La sensibilisation à l’analyse économique et la responsabilisation
des gestionnaires et des prescripteurs constituent à cet égard des
éléments déterminants.
La rationalisation de la prescription par un accroissement du
recours à des procédures de marchés et une amélioration de la
tarification
est à rechercher.
C’est enfin du côté de la simplification du circuit de la dépense ,
dérogatoire et complexe, qu’une modernisation radicale doit être
engagée par la mise en oeuvre de circuits de gestion rénovés, une
diminution impérative de la volumétrie des mémoires, un allégement des
procédures,
une
amélioration
des
moyens
informatiques
et
un
recouvrement plus efficace des frais de justice.
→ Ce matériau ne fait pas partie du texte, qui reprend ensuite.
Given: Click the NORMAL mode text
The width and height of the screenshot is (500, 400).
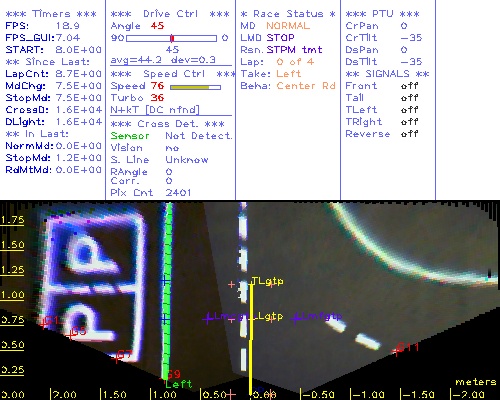Looking at the screenshot, I should pyautogui.click(x=288, y=26).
Ces actions, qui sont à
réaliser de manière déterminée, supposent une relation étroite avec les
autres services de l’Etat.
La Cour formule les recommandations suivantes :
1.
sensibiliser les acteurs à la dépense frais de justice en les
responsabilisant et en diffusant l’information et les bonnes
pratiques ;
2.
rationaliser le recours aux prestataires en favorisant la conclusion
de marchés ;
3.
mettre en place sans délai les projets innovants permettant la
réduction du nombre des mémoires et leur dématérialisation tout
comme celle des prestations ;
4.
associer l’AIFE à la mise en place d’interfaces entre les applications
existantes, y compris les logiciels de rédaction des procédures de
police et gendarmerie ;
5.
moderniser le traitement des mémoires en expérimentant le
développement progressif de la gestion sous Chorus ;
6.
permettre aux greffiers des tribunaux de commerce de faire valoir
clairement leur rang de privilège, en particulier en cas de procédure
partiellement impécunieuse ;
7.
expertiser la possibilité de soumettre à certification toutes les
prestations tarifées, quel qu’en soit le montant.